Она снова пыталась проморгаться. Щипала себя за внутреннюю сторону ладони. Но ничего не помогало. И она просто шла дальше – осторожно ступала вперед.
Вот между ними не более пяти шагов.
Теперь четыре.
Три.
Девочка не откликалась, и Соня позвала ее снова. Приблизившись почти вплотную. Протяни руку, и пальцы коснулись бы вывернутого капюшона.
И тогда девочка обернулась. Тоже очень неспешно. Словно крепко о чем-то задумавшаяся.
В ноздри Сони ударил сладковатый запах. Отвратительный. Захотелось блевать. Так пахла плесень в бабушкиной сарайке.
Сыростью. Гнилью.
Девочка обернулась. И крик застрял в Сонином горле. Вместо него из груди вырвалось жалкое сипение.
Перед нею действительно была Нина Аверина. Вернее, на нее смотрело лицо Нины Авериной.
Сизое, испещренное вздутыми синими венами, выступающими из-под кожи будто корни из-под земли. Но это было точно-преточно ее лицо. Соне доводилось видать его столько раз. Улыбающимся. Грустным. Задумчивым. Спящим. Она узнала бы его всегда.
Узнала его и теперь.
У Нины Аверины одна глазница была пробита стеблем растения. Толстый, с три пальца, он торчал оттуда, где должен был бы быть правый глаз. С шипами. И скрученными, будто гусеницы, молодыми листьями. Окаймленный рваными лоскутами кожи.
«Боже…»
У Нины Аверины была оголена кость нижней челюсти. И мясо на ней мокро блестело.
Соня не могла даже дышать.
А Нина Аверина, не двигаясь, в упор смотрела на нее – левым, единственным глазом. С радужкой ярко-синей. И зеленоватыми капиллярами на белке.

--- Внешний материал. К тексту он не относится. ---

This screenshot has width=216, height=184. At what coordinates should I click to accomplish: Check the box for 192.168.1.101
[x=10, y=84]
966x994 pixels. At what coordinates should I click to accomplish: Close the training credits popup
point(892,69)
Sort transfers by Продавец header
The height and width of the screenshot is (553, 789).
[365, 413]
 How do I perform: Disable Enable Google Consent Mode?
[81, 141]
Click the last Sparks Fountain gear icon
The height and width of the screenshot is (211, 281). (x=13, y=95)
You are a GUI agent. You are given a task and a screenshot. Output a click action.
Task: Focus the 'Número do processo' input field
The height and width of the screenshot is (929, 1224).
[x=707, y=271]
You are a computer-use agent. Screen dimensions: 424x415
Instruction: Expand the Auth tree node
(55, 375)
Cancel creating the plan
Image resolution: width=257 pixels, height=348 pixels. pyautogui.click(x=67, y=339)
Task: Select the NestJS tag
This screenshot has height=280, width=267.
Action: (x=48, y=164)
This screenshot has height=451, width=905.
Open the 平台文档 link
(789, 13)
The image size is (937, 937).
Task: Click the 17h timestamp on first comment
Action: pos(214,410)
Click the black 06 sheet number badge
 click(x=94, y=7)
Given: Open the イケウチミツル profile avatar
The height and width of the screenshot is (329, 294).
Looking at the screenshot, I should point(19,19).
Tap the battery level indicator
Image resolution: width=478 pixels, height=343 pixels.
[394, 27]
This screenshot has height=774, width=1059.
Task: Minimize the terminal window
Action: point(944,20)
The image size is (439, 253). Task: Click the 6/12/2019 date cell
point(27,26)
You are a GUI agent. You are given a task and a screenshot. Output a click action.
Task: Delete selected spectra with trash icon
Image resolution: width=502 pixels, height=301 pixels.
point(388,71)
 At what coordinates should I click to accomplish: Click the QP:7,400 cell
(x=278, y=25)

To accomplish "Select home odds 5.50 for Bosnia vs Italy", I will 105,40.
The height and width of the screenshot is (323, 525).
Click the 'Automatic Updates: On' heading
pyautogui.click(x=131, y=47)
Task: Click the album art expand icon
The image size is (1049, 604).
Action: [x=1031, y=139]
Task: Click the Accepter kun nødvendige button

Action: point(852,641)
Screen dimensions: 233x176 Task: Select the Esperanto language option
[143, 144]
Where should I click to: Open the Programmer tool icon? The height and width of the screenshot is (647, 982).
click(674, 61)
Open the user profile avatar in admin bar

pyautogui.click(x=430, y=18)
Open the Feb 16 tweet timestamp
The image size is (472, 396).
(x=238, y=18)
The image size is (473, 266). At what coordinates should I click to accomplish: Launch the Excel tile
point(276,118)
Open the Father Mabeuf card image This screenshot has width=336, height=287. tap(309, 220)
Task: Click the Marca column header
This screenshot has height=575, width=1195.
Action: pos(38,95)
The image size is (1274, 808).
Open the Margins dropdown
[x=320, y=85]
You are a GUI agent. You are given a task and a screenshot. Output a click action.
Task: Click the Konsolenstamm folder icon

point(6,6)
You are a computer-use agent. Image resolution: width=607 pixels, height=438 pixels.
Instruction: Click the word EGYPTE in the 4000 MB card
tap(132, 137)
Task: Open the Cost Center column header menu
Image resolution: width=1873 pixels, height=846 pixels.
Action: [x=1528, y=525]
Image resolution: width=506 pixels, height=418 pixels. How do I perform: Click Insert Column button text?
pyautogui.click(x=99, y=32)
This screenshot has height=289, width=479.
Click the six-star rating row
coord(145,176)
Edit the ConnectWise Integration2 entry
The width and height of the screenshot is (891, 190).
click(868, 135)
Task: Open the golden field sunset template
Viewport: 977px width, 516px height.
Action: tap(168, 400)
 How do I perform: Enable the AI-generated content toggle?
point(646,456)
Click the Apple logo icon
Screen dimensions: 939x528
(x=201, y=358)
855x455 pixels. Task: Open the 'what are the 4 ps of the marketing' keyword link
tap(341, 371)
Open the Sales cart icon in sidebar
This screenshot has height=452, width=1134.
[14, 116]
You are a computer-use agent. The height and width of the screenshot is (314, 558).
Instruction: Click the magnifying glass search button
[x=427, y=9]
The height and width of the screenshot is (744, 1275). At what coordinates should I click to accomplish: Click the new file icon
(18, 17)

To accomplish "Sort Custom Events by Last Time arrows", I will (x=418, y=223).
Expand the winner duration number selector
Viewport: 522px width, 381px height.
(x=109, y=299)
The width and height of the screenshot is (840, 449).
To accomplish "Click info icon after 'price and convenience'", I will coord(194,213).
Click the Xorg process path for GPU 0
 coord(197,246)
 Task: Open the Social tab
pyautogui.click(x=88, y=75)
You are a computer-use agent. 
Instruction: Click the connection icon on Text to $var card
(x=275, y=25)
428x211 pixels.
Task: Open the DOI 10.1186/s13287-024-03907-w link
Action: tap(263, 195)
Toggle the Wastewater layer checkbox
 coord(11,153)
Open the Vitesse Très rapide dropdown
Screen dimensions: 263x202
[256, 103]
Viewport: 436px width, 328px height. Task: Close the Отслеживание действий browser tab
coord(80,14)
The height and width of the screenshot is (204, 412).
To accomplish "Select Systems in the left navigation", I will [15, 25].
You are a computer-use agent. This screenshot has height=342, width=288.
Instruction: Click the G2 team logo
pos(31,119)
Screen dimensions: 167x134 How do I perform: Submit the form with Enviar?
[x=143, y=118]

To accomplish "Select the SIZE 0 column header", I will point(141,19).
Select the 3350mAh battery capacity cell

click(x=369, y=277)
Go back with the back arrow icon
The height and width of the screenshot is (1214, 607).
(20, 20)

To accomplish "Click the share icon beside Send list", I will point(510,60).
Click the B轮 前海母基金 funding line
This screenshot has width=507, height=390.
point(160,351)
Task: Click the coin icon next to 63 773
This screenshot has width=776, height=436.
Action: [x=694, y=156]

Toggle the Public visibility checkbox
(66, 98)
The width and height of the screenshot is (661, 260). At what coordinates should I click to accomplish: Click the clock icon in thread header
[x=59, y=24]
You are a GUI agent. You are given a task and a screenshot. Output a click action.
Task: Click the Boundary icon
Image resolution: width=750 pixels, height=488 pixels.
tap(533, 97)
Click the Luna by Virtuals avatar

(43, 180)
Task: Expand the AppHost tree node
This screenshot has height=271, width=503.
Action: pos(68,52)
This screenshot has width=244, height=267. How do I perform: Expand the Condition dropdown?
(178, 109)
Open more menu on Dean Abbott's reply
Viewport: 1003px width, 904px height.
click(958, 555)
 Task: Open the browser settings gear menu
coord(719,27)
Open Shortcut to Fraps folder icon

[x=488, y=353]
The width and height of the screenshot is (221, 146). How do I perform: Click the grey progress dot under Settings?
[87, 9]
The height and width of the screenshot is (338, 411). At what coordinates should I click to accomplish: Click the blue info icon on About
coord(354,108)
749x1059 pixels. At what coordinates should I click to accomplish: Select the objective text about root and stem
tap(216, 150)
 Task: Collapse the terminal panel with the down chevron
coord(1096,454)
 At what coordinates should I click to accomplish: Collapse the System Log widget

– Соня, – ее губы даже не шелохнулись. А голос, раздавшийся откуда-то из глубины, из груди был высоким, холодным.
Совсем чужим.
Соня, не в силах отвести взгляда, таращилась на поросль, покрывающую Нинины щеки и лоб. Странная, темная, похожая на шерсть.
«Мох»
Нина подалась вперед.
Мир поплыл перед Сониными глазами.
«Вот и все…»
Но ей больше хотя бы не придется думать о Лизе.
В следующий миг Соня обнаружила себя несущейся со всех ног прочь от гаражного массива. Деревья и кустарники, синий школьный забор – все слилось в одно длинное размазанное пятно. Она не чувствовала ветра. Не слышала гулких шлепков подошвы об асфальтовую дорогу.
Соня бежала без оглядки. В голове не было ни единой мысли. И только кровь стучала в висках.
Она не знала гонится ли за ней оно. То существо. Как далеко или близко это – нацепившее Нинино лицо – было теперь.
Соня не остановилась ни перед взвизгнувшей тормозами машиной. Ни возле «Пятого» магазина, из которого вывалился вчерашний пьянчуга. Ни перед стайкой старух, громко спорящих о чем-то посреди тротуара. Она врезалась в них, едва не вывихнув себе плечо. И не обращая внимание на вопли «Дрянь ты такая!», рванула дальше – к подъезду.